I am half way through my blog series on challenge marketing for credit unions. Not only are the articles twice as long as I expected, but it is taking me longer than I thought. My goal with putting this series together was to give our readers tips and insights into running their own challenge marketing programs. Hopefully you are enjoying these (very) long blog posts and are learning something along the way!
But rather than delay a really exciting announcement, I am going to call this the intermission and let you know what we have been working on. Then I will get back to work completing the series, incorporating thoughts from the comments and turning it all into a white paper.
An update on Young & Free
Since going public with our plan to exclusively offer Young & Free to one credit union in each US state and Canadian province, approximately 150 credit unions and groups of credit unions have expressed interest in taking on the program. The feedback has been overwhelmingly positive. In addition to Young & Free Alberta for Servus Credit Union and Young & Free Texas for TDECU, we have two more US states licensed and our next launch is scheduled for the beginning of February 2009.
I am delighted with our two 2009 spokespeople, Myles in Alberta and DeAndre' in Texas, and I am really excited about two new things in the Young & Free universe.
- Collaboration: we are starting to see the benefits of the master brand approach. Myles and DeAndre' are collaborating and we are featuring our different Y&F Zones on each site. It has been very refreshing to see credit unions in different areas embracing each other and requesting links back and forth on the sites we are building.
- Living Young & Free Video Series: I think the greatest opportunity we have with Young & Free is to help young people understand the credit union advantage and to also gain a better understanding of financial topics in general. We got a taste of the power of simple, entertaining and educational videos with Larissa's Difference Between Banks and Credit Unions series directed at young people living in Alberta. But other under 25-year-old crowds have the same questions and concerns about their financial lives.
That's why we've given our new Young & Free Spokesters a mission: during their term, reach out to the young people in their regions and research a number of financial literacy topics. Turn that research into creative, entertaining, educational and memorable videos. These videos make up our Living Young & Free Video Series, and are available on the Young & Free sites and on YouTube. Credit unions throughout the world are able to post these videos on their sites as well, turning Young & Free into a truly worldwide movement.
But not every credit union can afford Young & Free
The common refrain that we hear is that credit unions love Young & Free, but with the current economic uncertainty, most are unwilling to commit to a 52-week annual challenge marketing program on the scope and scale of Young & Free.
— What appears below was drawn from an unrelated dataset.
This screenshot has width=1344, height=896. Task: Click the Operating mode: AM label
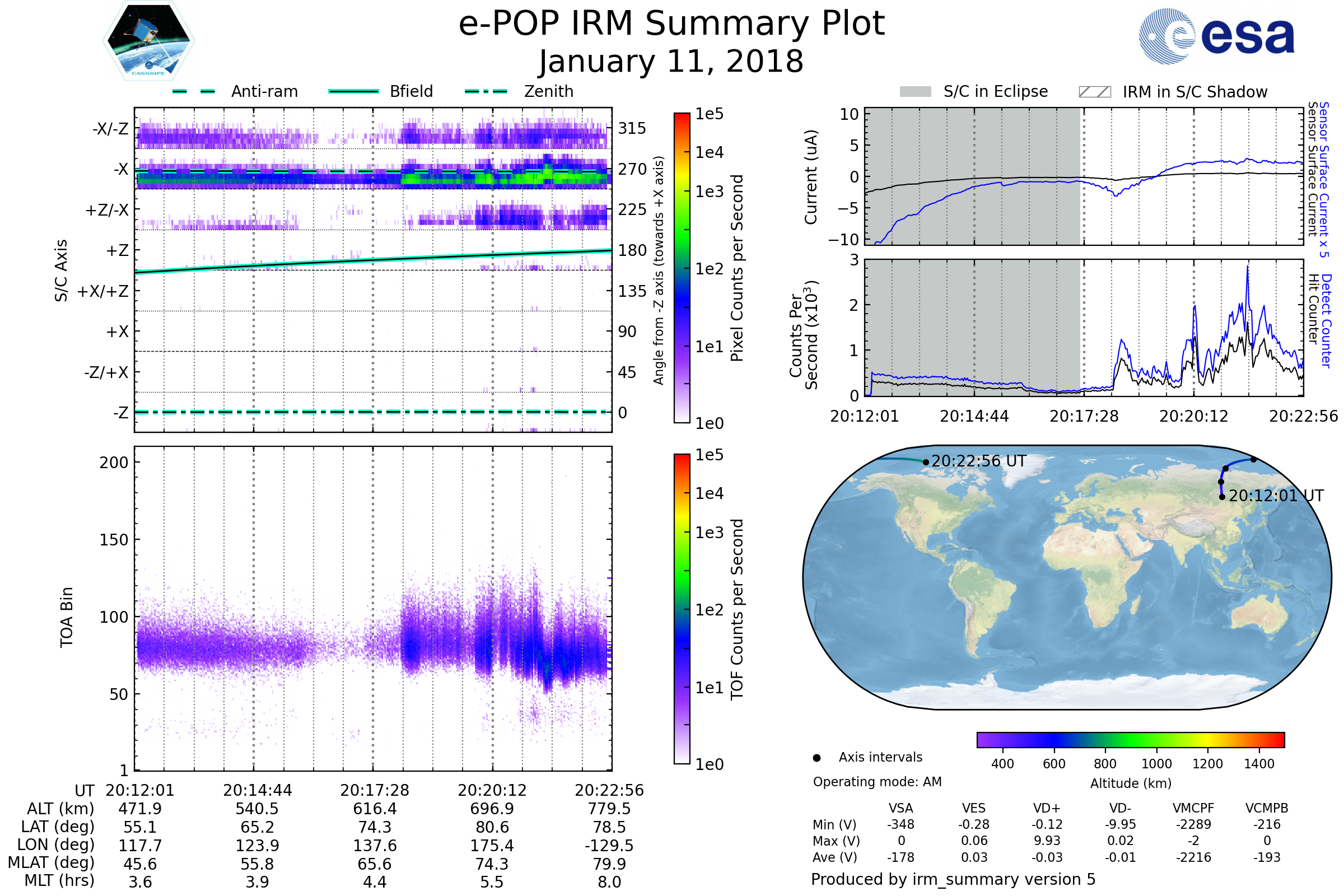877,782
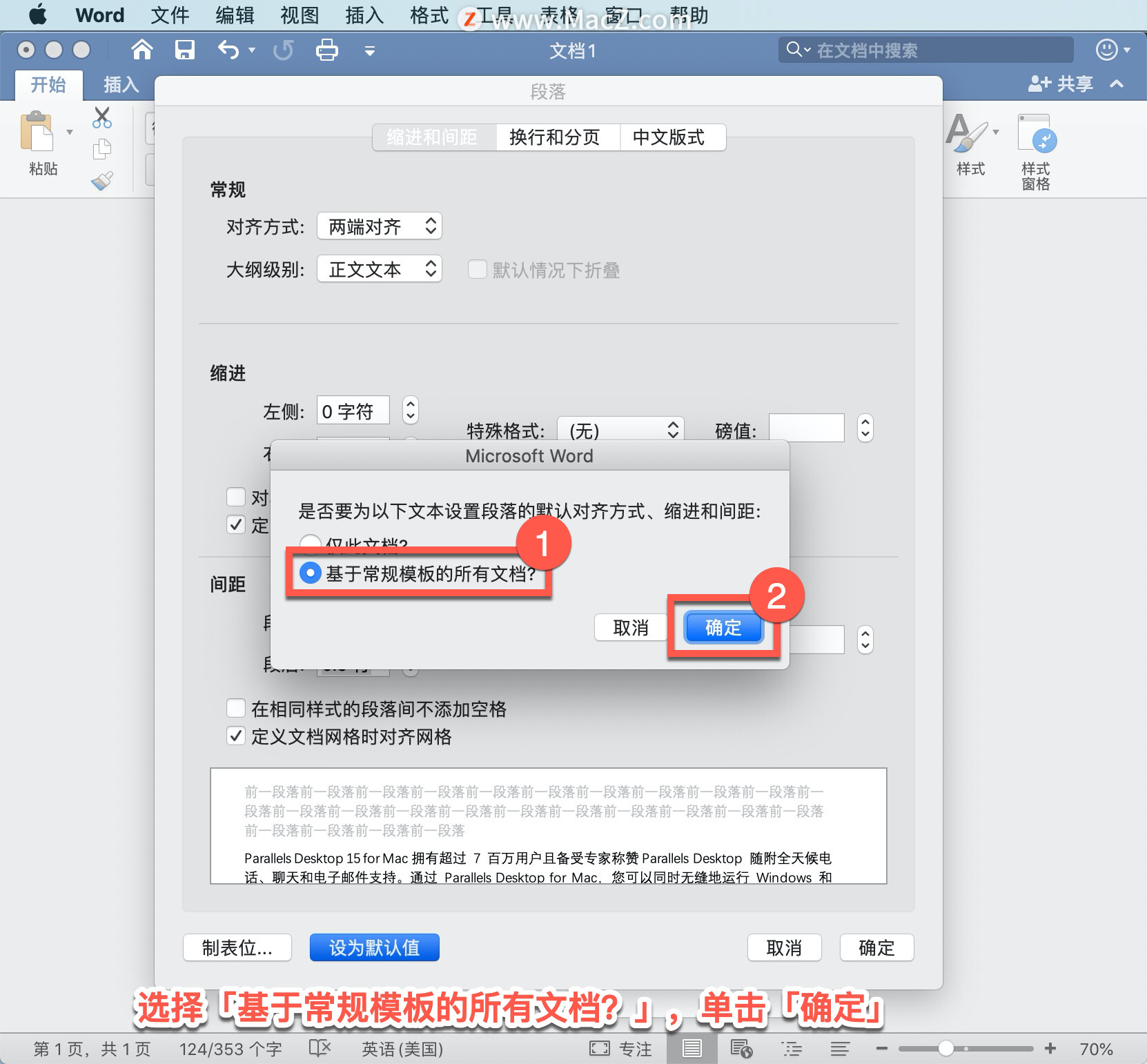Uncheck 定义文档网格时对齐网格
1147x1064 pixels.
pyautogui.click(x=236, y=736)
This is very understandable.
We have had dozens of requests for something smaller.
Personally, I bristled at the thought of offering a Young & Free Lite, but the more we thought about it and deconstructed the Young & Free Program, the more we realized that credit unions could likely offer a 12-week annual challenge with all the intensity and excitement of Young & Free. And the challenges could be very different—the last thing I want to do is diminish the importance of Young & Free to our credit union partners and to our company. We will continue to persevere to bring our Young & Free vision to every corner of the continent.
Without further ado, I am pleased to announce our new challenge marketing section. We have six different programs to start and will be releasing more programs in the coming months. I encourage you to take a look around.
I will also release a series of blog posts today that showcase each concept one by one.
Thanks for your continued support and interest.